But that thought faded from his mind again. He must get away.


HE went down the stairs to the stable yard, keeping his hand on the hilt of his sword, now that it was buckled to his side. The familiar touch of the roughened hilt restored his wits somewhat, but he was still far at sea. In the stable yard he had not taken a step before a pair of great halberds were crossed at his breast and rough voices demanded his name.

One of the guards, however, instantly struck down the weapon of his companion, muttering: "It is the father of Tizzo. It is the father of the captain! My lord, what will you have? Pardon us, my lord. In God's name, don't mention to your son that we have offered steel at your breast. Your face was unseen by us, highness!"

"My horse!" said the baron. "Let me have my horse."

His tongue was thick. There was a singing in the back of his brain. Only vaguely he heard one of the guards mutter: "Drunk as an Englishman! He is an Englishman. Quick--run and have his horse saddled!"

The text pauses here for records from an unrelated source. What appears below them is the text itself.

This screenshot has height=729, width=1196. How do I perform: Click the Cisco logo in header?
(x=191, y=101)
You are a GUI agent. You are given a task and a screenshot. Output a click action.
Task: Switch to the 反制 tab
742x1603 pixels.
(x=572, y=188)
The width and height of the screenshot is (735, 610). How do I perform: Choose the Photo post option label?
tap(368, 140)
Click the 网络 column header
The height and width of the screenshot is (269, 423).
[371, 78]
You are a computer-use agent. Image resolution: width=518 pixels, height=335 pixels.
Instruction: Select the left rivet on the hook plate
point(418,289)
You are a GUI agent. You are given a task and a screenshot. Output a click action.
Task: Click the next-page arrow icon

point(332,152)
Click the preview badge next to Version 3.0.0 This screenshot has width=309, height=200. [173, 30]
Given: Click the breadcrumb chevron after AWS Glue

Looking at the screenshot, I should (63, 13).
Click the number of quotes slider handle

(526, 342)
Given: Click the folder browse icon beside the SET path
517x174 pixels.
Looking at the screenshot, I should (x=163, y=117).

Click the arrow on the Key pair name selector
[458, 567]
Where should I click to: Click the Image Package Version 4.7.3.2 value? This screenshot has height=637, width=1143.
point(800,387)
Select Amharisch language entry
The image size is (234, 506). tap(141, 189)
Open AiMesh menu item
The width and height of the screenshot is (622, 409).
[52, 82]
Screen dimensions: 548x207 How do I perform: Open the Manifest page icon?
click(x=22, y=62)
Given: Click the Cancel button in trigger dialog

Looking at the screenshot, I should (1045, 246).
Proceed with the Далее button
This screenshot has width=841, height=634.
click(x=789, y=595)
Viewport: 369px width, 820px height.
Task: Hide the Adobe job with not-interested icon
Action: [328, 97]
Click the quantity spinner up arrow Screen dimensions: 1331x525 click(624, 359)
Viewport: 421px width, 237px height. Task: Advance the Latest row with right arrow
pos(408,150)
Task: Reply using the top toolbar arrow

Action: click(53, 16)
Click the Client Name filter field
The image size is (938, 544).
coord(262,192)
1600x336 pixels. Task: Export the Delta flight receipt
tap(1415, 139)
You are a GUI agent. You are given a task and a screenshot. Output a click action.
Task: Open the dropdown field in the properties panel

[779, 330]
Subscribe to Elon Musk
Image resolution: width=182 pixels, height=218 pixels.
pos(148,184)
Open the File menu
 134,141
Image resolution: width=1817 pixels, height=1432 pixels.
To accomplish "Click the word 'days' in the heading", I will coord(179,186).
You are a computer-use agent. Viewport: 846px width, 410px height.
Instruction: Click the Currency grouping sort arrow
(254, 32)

It was a big, powerful brute that they led out, saddled, but the stunned brain of Melrose still was recuperating, and as he looked back at the massive, high, square shoulders of the tavern, he recalled other things. His son was somewhere, and there was Beatrice, also. They were both still within the coil of the dragon.

"Two more horses--the best--and one of them Falcone," he directed.

"Falcone. The horse of your son?" asked the sleepy groom who had been wakened for this service.

"Do as I say," said the baron. "I am going back into the tavern."

And he turned and made long, resolute strides toward the inn.


IX. -- MELROSE AND BORGIA

HE was not half himself. In the great engine of the mind remained some stoppage that could not be swept away. Physical strength was returning; there was only a slight blur across the eyes, a slight dimness of the brain. If he had been drinking steadily for many hours, his condition would have been somewhat the same. Perhaps the fierceness of one great effort would clarify his wits again. He felt the fierceness in him, but he could not find an object for it.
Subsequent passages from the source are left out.